__Required action A__
Copy the text of the plastic-eating fungus article below from "Now, it is important" up to and including "been discovered yet.".
__Required action B__
Name every product or use of polyester polyurethane that the plastic-eating fungus article below lists.
__Required action C__
Answer these questions from the plastic-eating fungus article below:
(i) Where was the new strain of Aspergillus tubingensis isolated?
(ii) Who first described Aspergillus tubingensis?
(iii) In what year did Yale students isolate a fungus from the Amazon?

__Document segment__
- - - - -
A hopeful Fungi Friday-Plastic eating Aspergillus tubingensis discovered
As you may know, we are quite the wasteful species. Some countries are better than others at recycling plastics, but these polymeric materials without a doubt are too abundant to fully manage. Every year, more than 300 million tons of plastic are produced, which usually find their way to our oceans, streams, rivers or landfills. Over time, plastics mechanically break down into smaller and smaller pieces. This is when these manmade polymers become an issue, as they are absorbed into photosynthetic algae, ultimately increasing in abundance as they radiate up the food chain in a process called bioaccumulation. Most of the fish we have a taste for are located near the top of the food chain, where toxic compounds like phthalates, and bisphenol are most built up. In many ways, the health of our environments translates to our own health. This is an issue many individuals in the environmental disciplines strive to solve. Well, this week, they took a huge step towards this goal. A new strain of Aspergillus tubingensis has been isolated from a waste disposal site located in Islamabad, Pakistan, that just might aid humans from drowning in a sea of plastic.
Aspergillus tubingensis was originally described in the early 1930’s by Raoul Mosseray. The fungus itself is a borderline extremophile, with a high resistance to ultraviolet light, and a growth temperature optimum on the hot spectrum, compared to most other species (21–36 °C or 70–97 °F). Like many other molds, Aspergillus tubingensis doesn’t have a known sexual form, only producing genetically identical individuals through means of asexual reproduction. This may be a bit of a hurdle if this species is selected for ecological restoration projects to reduce certain types of plastic.
Now, it is important that you don’t get too overzealous over this finding. Unfortunately, this is not the holy grail of restoration ecology. Over the past 70 years, humans have synthesized numerous types of plastics and this particular species can only break down polyester polyurethane, hereafter PU. PU is used in many applications and can be found in plastic foams, bumpers, gaskets, synthetic leathers, paints, cushions, adhesives, and refrigerator insulation. Although PU is a widely used plastic, there are still eight common plastic polymers that this species cannot break down. Luckily, there are more than 5 million species of fungi, and it is likely that many still have not even been discovered yet.
This is not the first species of plastic metabolizing fungi that has been discovered either. In 2011, Yale students isolated a species of fungi from the Amazon that could grow anaerobically on polyester polyurethane (PUR). Unlike Aspergillus tubingensis, Pestalotiopsis microspora is a sexual fungus, forming a fruiting body. Sexual fungi are more useful in this application because they can be cultivated on, for instance, PUR media with the spores of the most bioactive individuals being collected. By combining spores from the most ‘plastic hungry’ individuals, we can actively create more voracious strains of polymer decomposing fungi that can aid us in this modern, plastic dominated world. To make asexual fungi more efficient at breaking down plastic polymers, we must use more advanced, expensive genetic editing technology, that may ultimately take longer.
- - - - -
__Extracted entries__
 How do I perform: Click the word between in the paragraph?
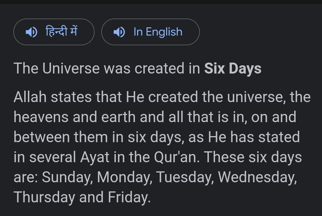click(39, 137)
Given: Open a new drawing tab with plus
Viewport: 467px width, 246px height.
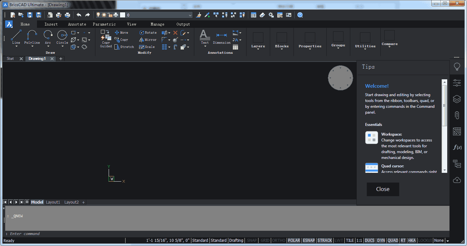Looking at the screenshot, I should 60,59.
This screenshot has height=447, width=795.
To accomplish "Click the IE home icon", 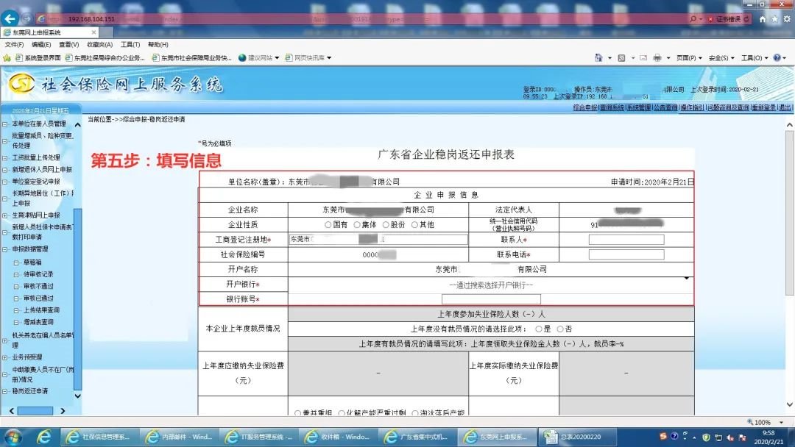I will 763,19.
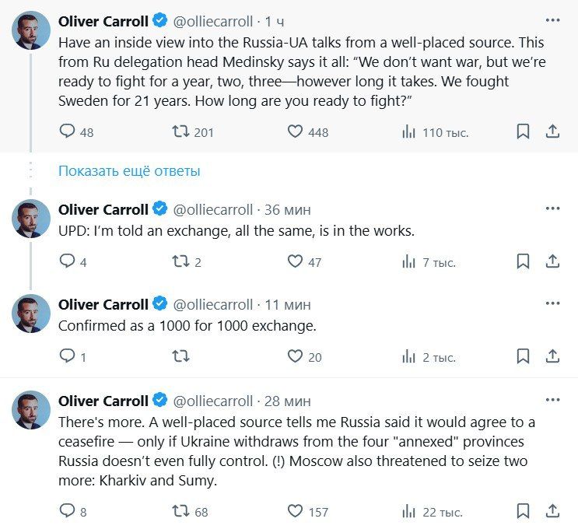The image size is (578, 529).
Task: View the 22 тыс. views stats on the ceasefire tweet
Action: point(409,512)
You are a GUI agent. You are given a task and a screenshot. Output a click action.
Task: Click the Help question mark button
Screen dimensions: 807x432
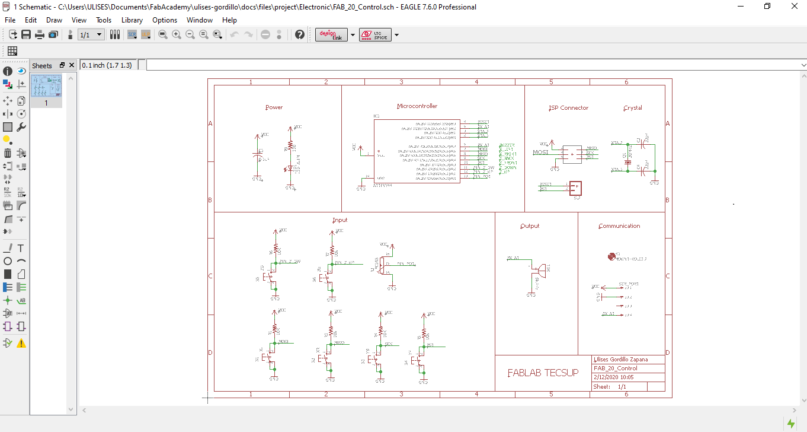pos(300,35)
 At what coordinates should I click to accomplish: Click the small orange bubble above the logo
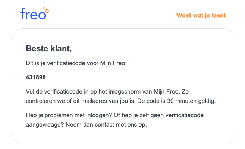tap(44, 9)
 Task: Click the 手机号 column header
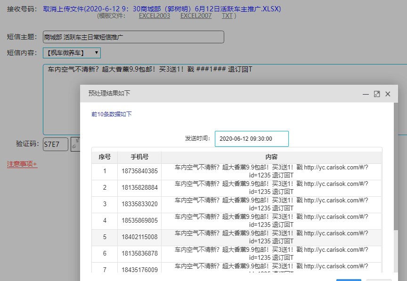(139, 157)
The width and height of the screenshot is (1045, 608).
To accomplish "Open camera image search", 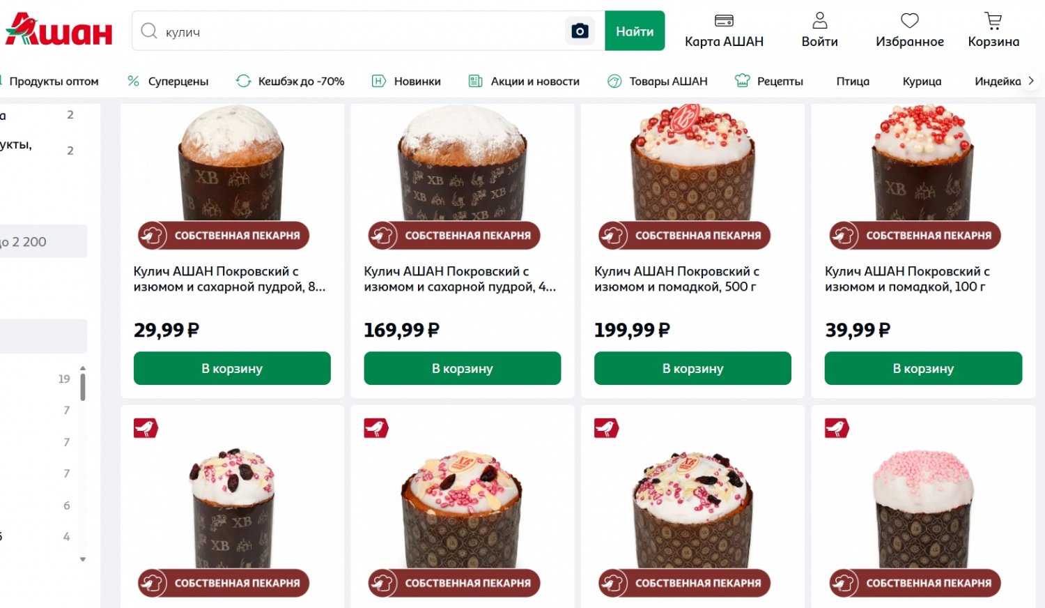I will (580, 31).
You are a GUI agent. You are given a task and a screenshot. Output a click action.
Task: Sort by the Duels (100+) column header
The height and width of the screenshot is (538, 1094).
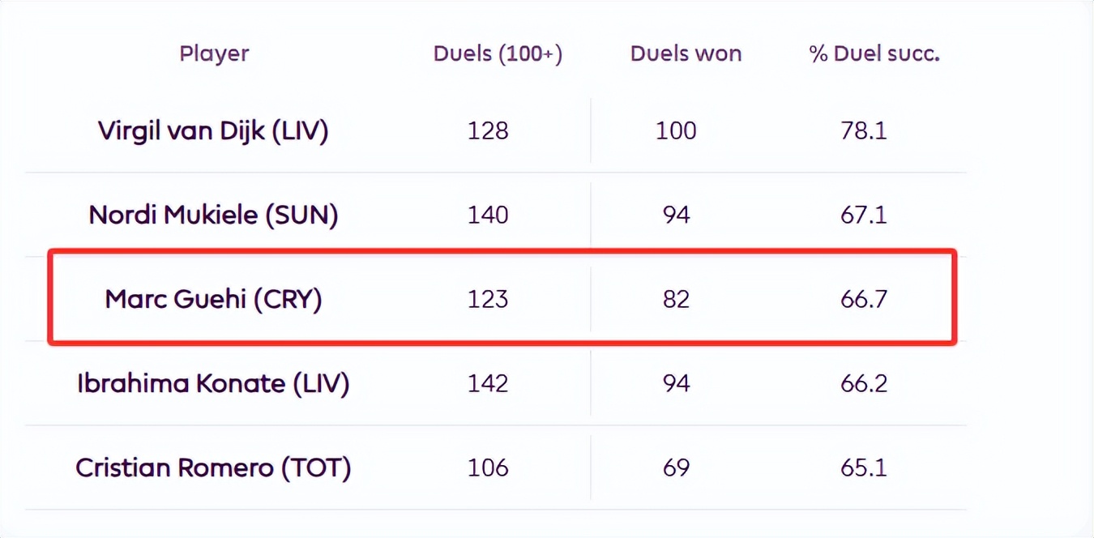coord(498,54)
- - - - -
__Written solution A__
Now, it is important that you don’t get too overzealous over this finding. Unfortunately, this is not the holy grail of restoration ecology. Over the past 70 years, humans have synthesized numerous types of plastics and this particular species can only break down polyester polyurethane, hereafter PU. PU is used in many applications and can be found in plastic foams, bumpers, gaskets, synthetic leathers, paints, cushions, adhesives, and refrigerator insulation. Although PU is a widely used plastic, there are still eight common plastic polymers that this species cannot break down. Luckily, there are more than 5 million species of fungi, and it is likely that many still have not even been discovered yet.

__Written solution B__
plastic foams
bumpers
gaskets
synthetic leathers
paints
cushions
adhesives
refrigerator insulation

__Written solution C__
(i) A waste disposal site in Islamabad, Pakistan
(ii) Raoul Mosseray
(iii) 2011